Mais où est donc passé l’amendement Siré ?

Cela fait plus de deux mois maintenant que le projet de loi renforçant les droits, la protection et l’information des consommateurs, a été adopté à l’assemblée nationale par le seul groupe UMP majoritaire. Les députés n’ont pas eu conscience de l’émoi jeté dans le monde de la restauration par l’amendement de Fernand SIRÉ, car à la tribune, au moment des explications de vote, pas un seul des quatre orateurs n’y a fait la moindre allusion. 

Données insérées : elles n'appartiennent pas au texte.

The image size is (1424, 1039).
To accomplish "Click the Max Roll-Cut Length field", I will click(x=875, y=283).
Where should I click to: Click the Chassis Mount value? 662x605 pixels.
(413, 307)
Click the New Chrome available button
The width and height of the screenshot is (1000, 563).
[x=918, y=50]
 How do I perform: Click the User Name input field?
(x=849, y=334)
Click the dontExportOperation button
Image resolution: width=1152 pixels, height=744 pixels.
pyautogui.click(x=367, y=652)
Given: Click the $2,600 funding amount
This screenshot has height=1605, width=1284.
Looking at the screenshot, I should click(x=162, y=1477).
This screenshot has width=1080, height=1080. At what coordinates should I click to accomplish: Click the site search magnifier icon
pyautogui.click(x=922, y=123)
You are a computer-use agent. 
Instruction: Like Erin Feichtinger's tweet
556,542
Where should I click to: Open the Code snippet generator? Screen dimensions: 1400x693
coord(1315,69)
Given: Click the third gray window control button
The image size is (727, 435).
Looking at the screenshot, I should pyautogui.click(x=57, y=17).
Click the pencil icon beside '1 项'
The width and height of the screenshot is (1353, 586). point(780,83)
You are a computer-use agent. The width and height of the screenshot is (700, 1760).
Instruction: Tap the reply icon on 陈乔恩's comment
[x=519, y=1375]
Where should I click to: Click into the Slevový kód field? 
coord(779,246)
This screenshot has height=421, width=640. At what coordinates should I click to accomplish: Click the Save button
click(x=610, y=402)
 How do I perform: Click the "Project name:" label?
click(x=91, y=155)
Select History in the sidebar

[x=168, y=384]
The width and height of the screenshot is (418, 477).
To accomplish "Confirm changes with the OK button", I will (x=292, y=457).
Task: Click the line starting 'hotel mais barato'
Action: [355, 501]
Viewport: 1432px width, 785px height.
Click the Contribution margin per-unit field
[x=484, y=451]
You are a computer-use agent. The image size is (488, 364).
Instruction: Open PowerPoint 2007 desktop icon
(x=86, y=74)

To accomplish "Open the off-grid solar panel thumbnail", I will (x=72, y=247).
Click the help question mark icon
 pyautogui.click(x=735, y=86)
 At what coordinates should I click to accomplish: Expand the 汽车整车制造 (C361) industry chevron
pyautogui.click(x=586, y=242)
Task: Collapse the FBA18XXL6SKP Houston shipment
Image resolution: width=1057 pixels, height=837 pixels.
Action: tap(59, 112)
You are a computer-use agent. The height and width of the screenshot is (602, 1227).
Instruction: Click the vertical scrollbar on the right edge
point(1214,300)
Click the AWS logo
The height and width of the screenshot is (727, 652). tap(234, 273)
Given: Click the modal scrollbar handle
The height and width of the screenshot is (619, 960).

Pourtant, chez les blogueurs culinaires, comme sur les réseaux sociaux, les professionnels et amateurs du secteur n’ont parlé que de cela. Si les syndicats ont eu l’air un moment de ne pas savoir sur quel pied danser, Monsieur Denamur a fait sauter les bouchons de champagne et le Chef SIMON s’est écrié : « Que la bête meure ! ». Donc il suffisait de deux lignes au Journal officiel pour que le mal qui ronge la restauration, que dis-je ? La façon de se nourrir de tout l’occident, mette un genou à terre… pourquoi donc ne l’avoir pas fait plus tôt ? Ou est passé le lobby de l’industrie agroalimentaire, – que l’on disait si puissant, qui a laissé sans réagir un député Sarkozyste déposer un amendement qui lui ferait forcément du tort ?

Il faudra attendre, bien sûr, le décret d’application, car le texte est plutôt flou, et je m’en étonne : « disposer d’une information claire leur permettant de savoir si les plats qui leur sont proposés dans les établissements de restauration ont été on non confectionnés dans l’établissement et basés sur des produits frais ». Le premier point, qui pour y répondre, impose de facto la présence d’au moins un cuisinier par restaurant est nécessaire. Petit à petit, comme le titre de Maître Restaurateur, il amènera à des comportements qualitatifs par l’exemple.

Le deuxième point est beaucoup plus problématique pour les restaurants, petits ou grands, qui ont pour mission de nourrir les millions de Français qui, chaque midi, sont obligés de manger hors de leur foyer à un prix compatible avec leur budget. Dans un billet précédent, j’ai expliqué en détail comment des produits bruts crus, surgelés ou sous vide, épluchés et taillés pour les légumes, filetés pour des poissons, désossés et piècés pour des viandes, pouvaient aider à maintenir un prix de revient assez bas ; notamment par des économies de temps, et l’absence de gaspillage. La discussion parlementaire semblait vouloir dénoncer tout particulièrement les surgelés, alors qu’un bon produit surgelé vaudra toujours mieux qu’un produit frais qui aurait traîné sur un étal ou sur la glace. Un recul du surgelé en petite restauration, et c’est le risque d’intoxication qui remonte !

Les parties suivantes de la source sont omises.